• [练习任务] 依据下方引用原文，用一到三句话说明本例中setIntValues方法为何最终调用setValues(PropertyValuesHolder.ofInt(mPropertyName, values))。

• [引用原文]
========================

在手机上去实现动画效果算是件比较炫酷的事情,自Android 3.0版本开始,系统给我们提供了一种全新的动画模式,属性动画(property animation),它的功能非常强大,弥补了之前补间动画的一些缺陷,几乎是可以完全替代掉补间动画了。本文就详细介绍了Android中的属性动画。

前言

大家在日常开发中离不开动画,属性动画更为强大,我们不仅要知道如何使用,更要知道他的原理。这样,才能得心应手。那么,今天,就从最简单的来说,了解下属性动画的原理。

ObjectAnimator
 .ofInt(mView,"width",100,500)
 .setDuration(1000)
 .start();

ObjectAnimator#ofInt

以这个为例,代码如下。

public static ObjectAnimator ofInt(Object target, String propertyName, int... values) {
 ObjectAnimator anim = new ObjectAnimator(target, propertyName);
 anim.setIntValues(values);
 return anim;
}

在这个方法中,首先会new一个ObjectAnimator对象,然后通过setIntValues方法将值设置进去,然后返回。在ObjectAnimator的构造方法中,会通过setTarget方法设置当前动画的对象,通过setPropertyName设置当前的属性名。我们重点说下setIntValues方法。

public void setIntValues(int... values) {
 if (mValues == null || mValues.length == 0) {
 // No values yet - this animator is being constructed piecemeal. Init the values with
 // whatever the current propertyName is
 if (mProperty != null) {
 setValues(PropertyValuesHolder.ofInt(mProperty, values));
 } else {
 setValues(PropertyValuesHolder.ofInt(mPropertyName, values));
 }
 } else {
 super.setIntValues(values);
 }
}

首先会判断,mValues是不是null,我们这里是null,并且mProperty也是null,所以会调用
setValues(PropertyValuesHolder.ofInt(mPropertyName, values));方法。先看PropertyValuesHolder.ofInt方法,PropertyValuesHolder这个类是holds属性和值的,在这个方法会构造一个IntPropertyValuesHolder对象并返回。

========================

• [提取信息]
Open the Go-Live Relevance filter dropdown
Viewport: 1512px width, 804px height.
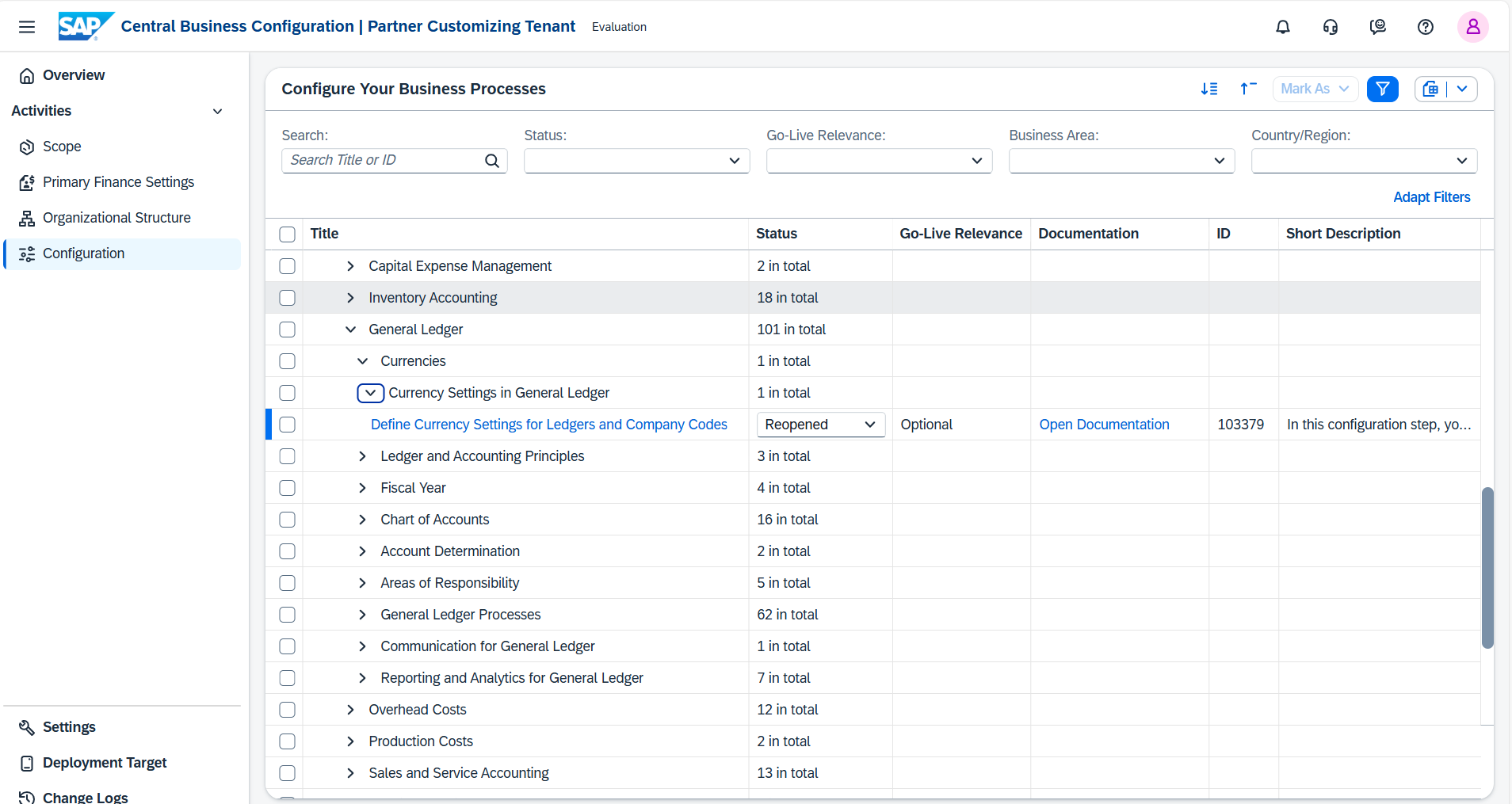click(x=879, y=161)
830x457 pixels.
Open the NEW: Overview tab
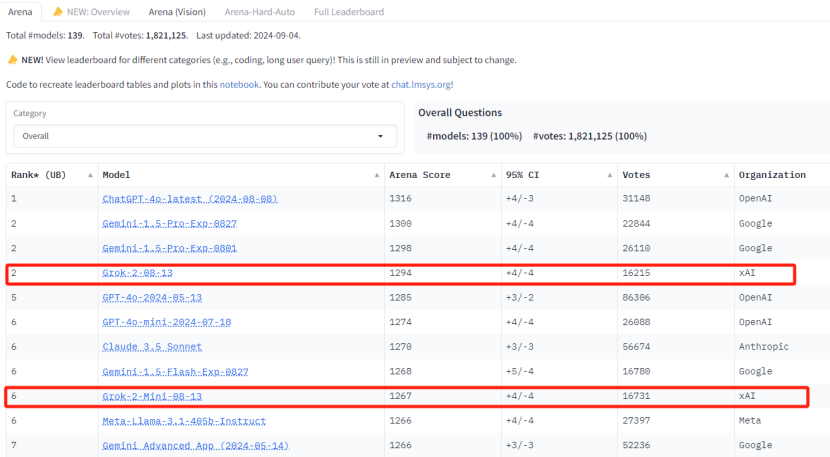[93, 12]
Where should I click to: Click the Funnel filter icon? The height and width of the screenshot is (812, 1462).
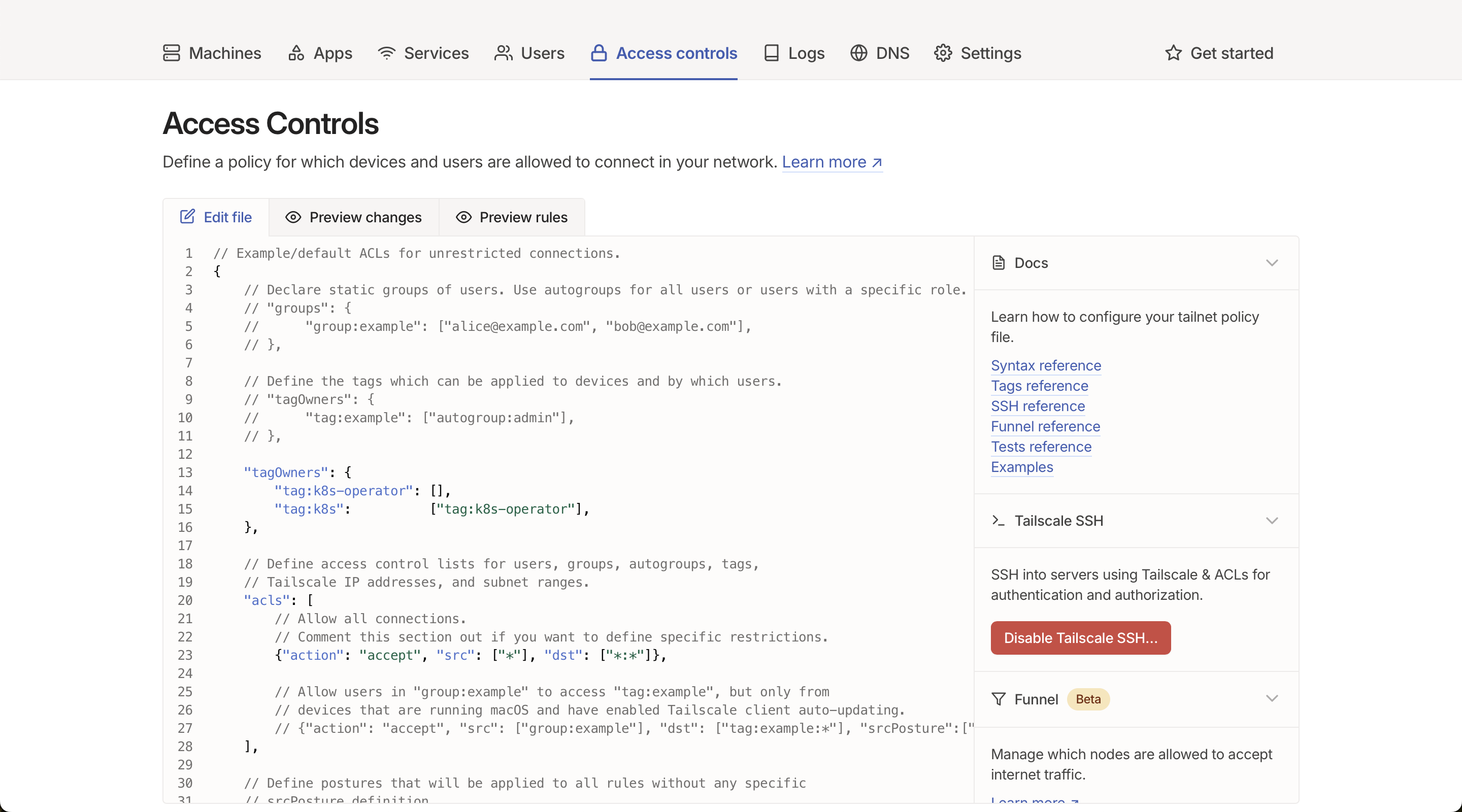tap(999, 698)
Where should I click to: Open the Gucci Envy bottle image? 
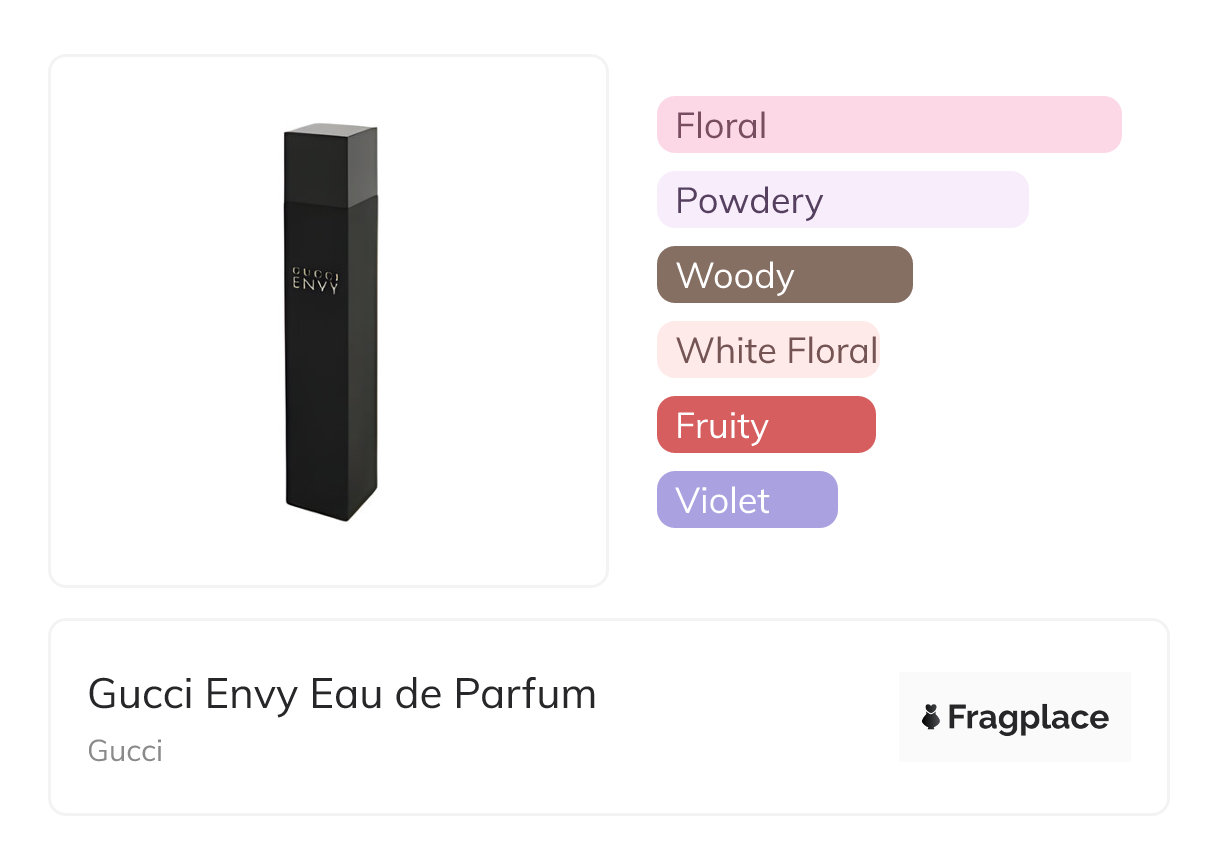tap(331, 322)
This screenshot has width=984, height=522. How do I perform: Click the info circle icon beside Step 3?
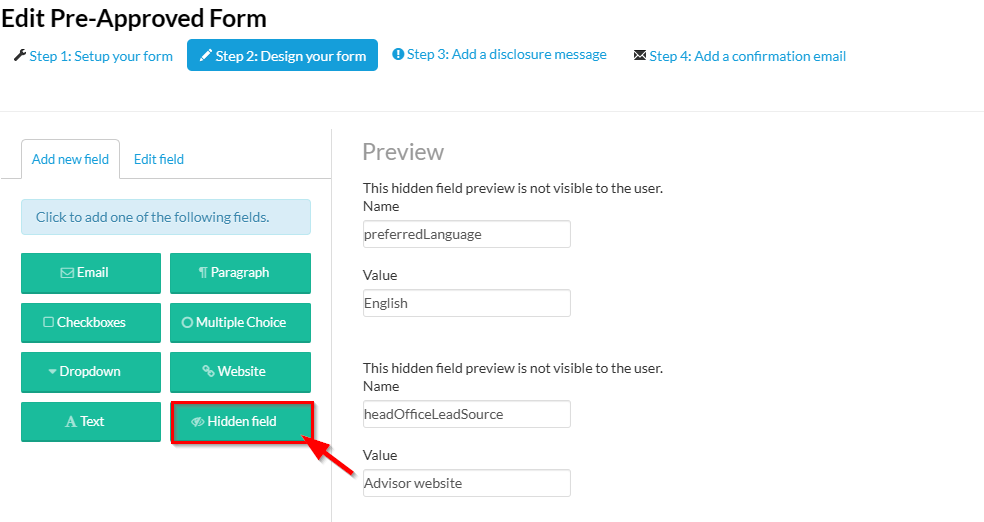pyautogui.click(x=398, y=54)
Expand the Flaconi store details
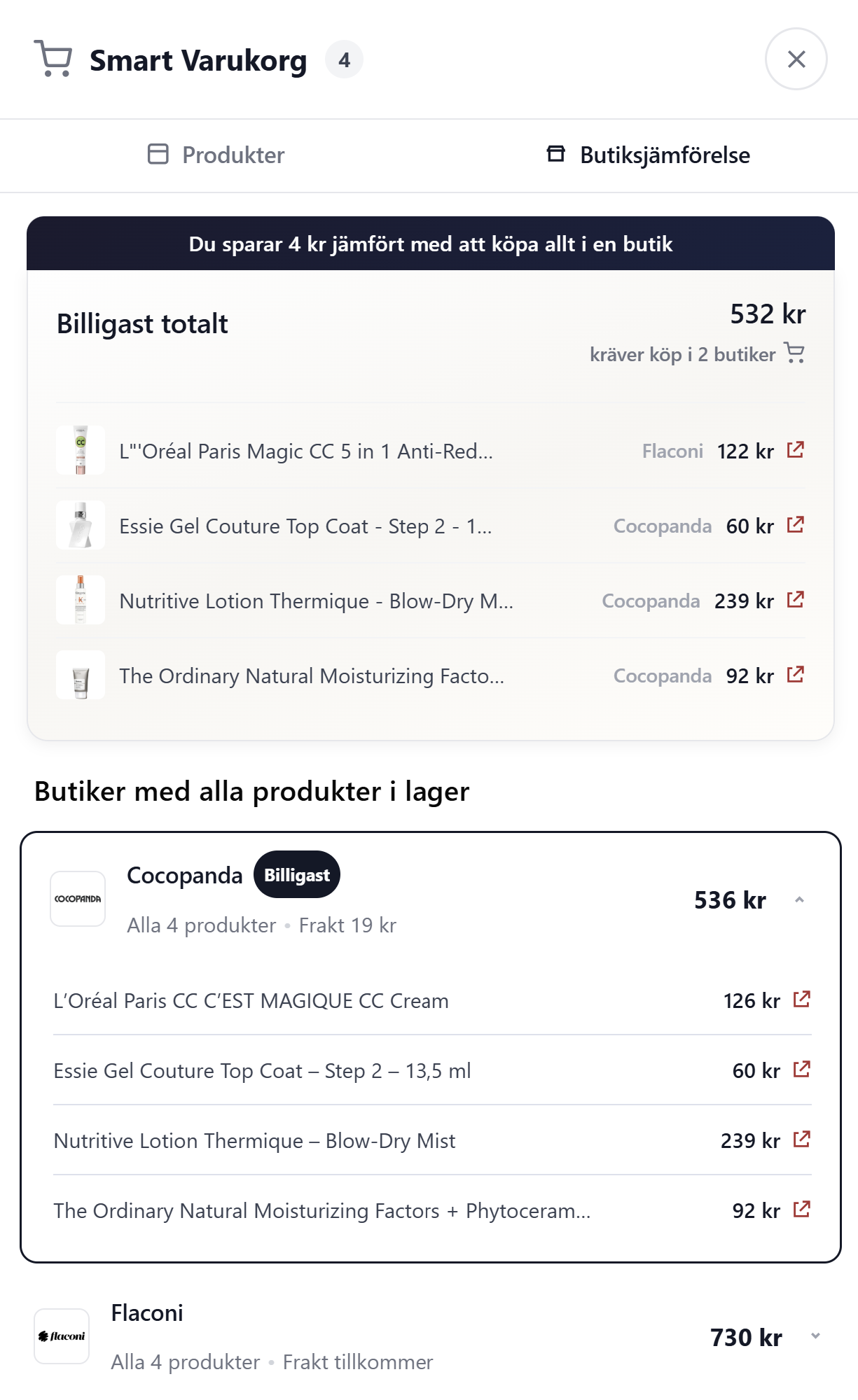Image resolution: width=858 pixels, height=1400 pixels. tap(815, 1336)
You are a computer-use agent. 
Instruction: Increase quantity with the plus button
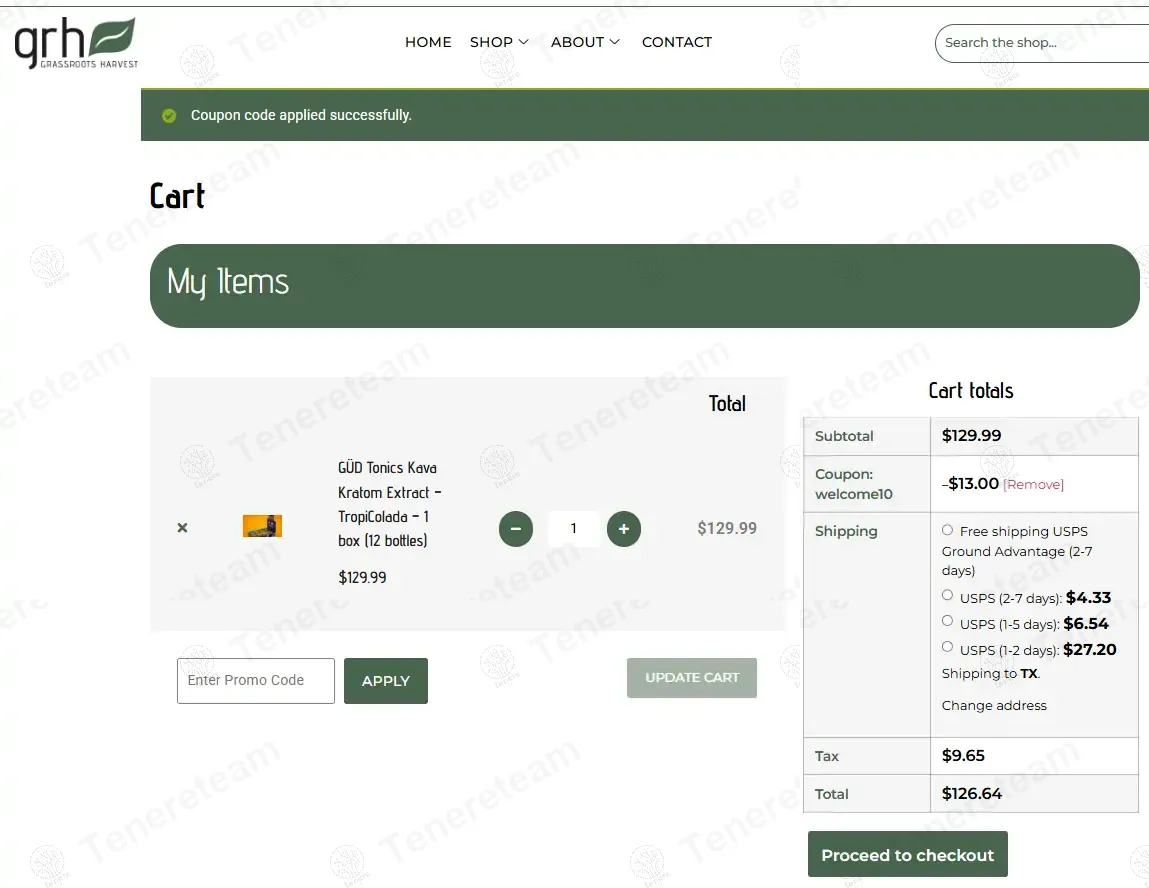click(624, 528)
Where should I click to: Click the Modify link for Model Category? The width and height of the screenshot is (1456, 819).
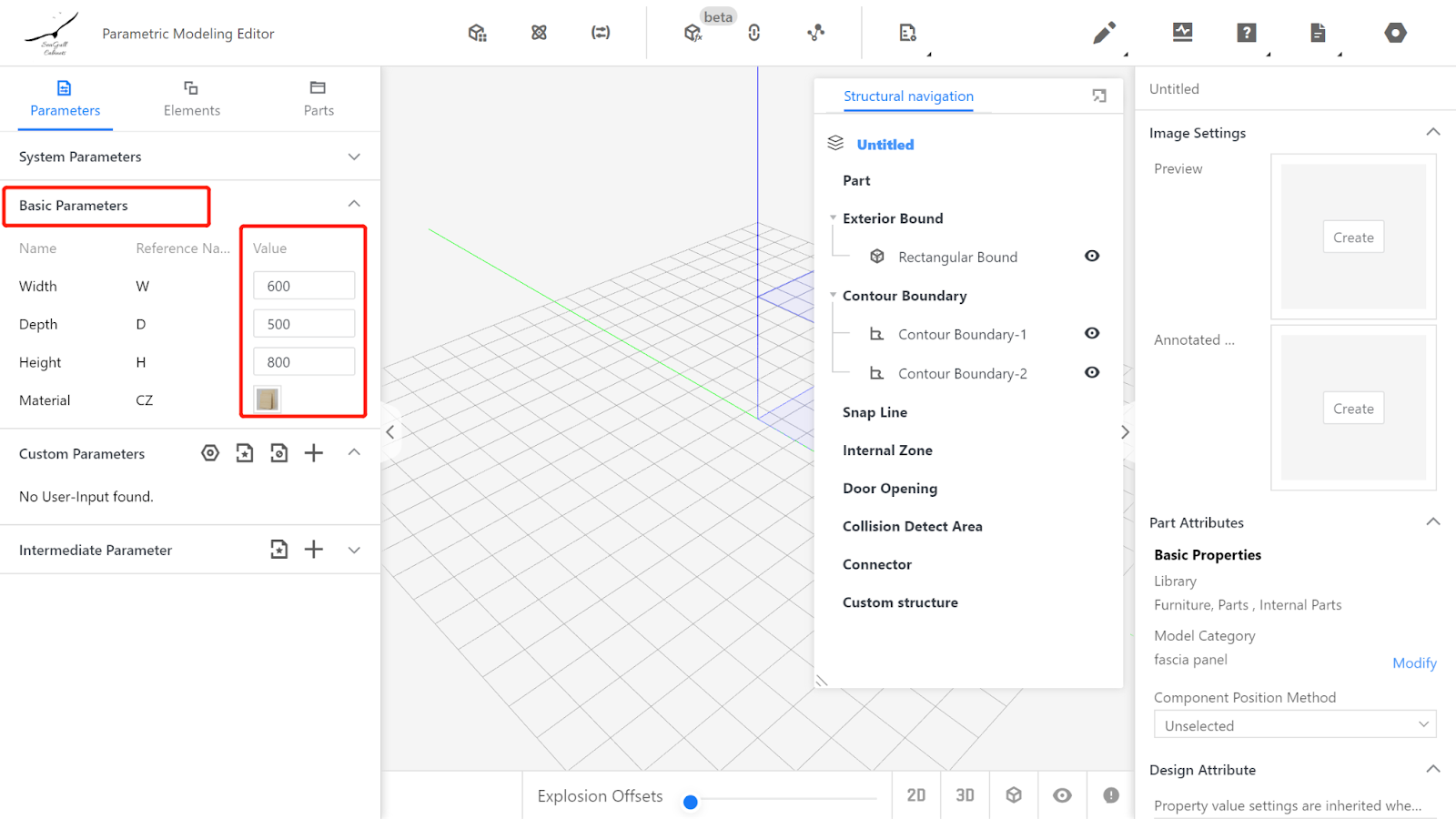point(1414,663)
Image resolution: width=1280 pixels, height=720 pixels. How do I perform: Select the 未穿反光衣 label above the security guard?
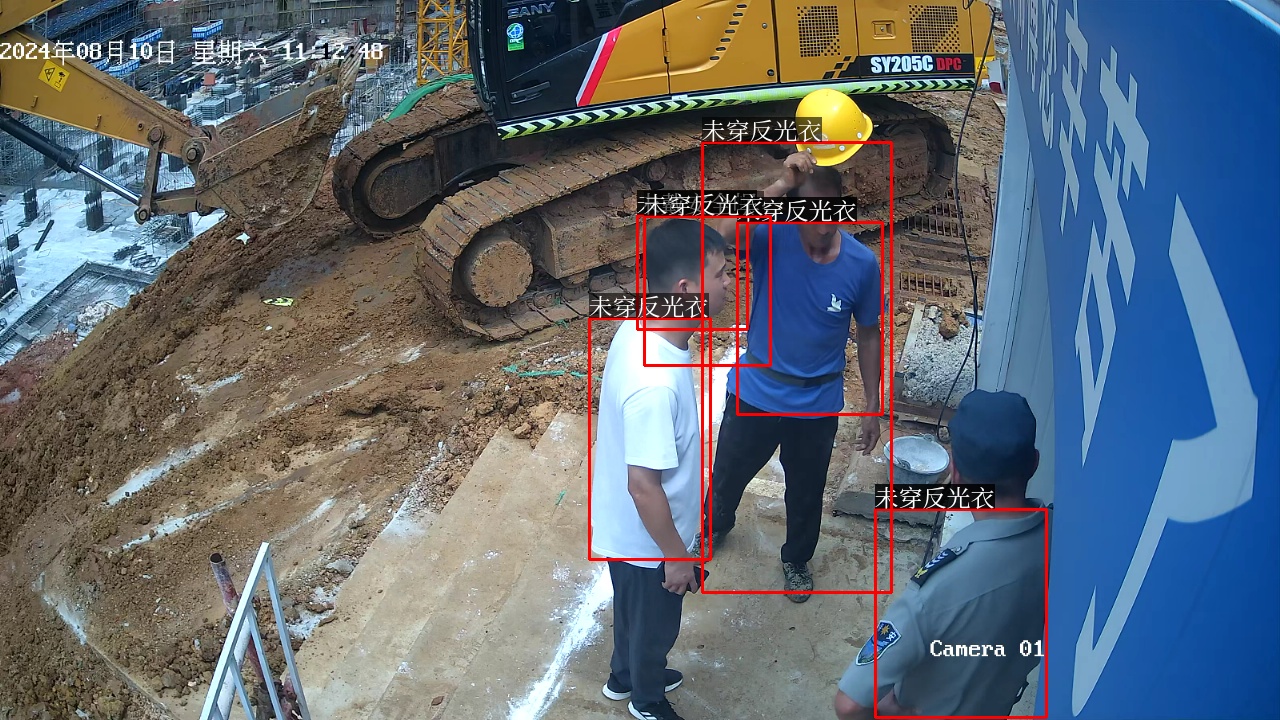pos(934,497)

========================

• [参考答案] 本例中mValues为null，因此进入第一个判断分支。同时mProperty也为null，所以不走以mProperty构造的分支，而是调用setValues(PropertyValuesHolder.ofInt(mPropertyName, values))。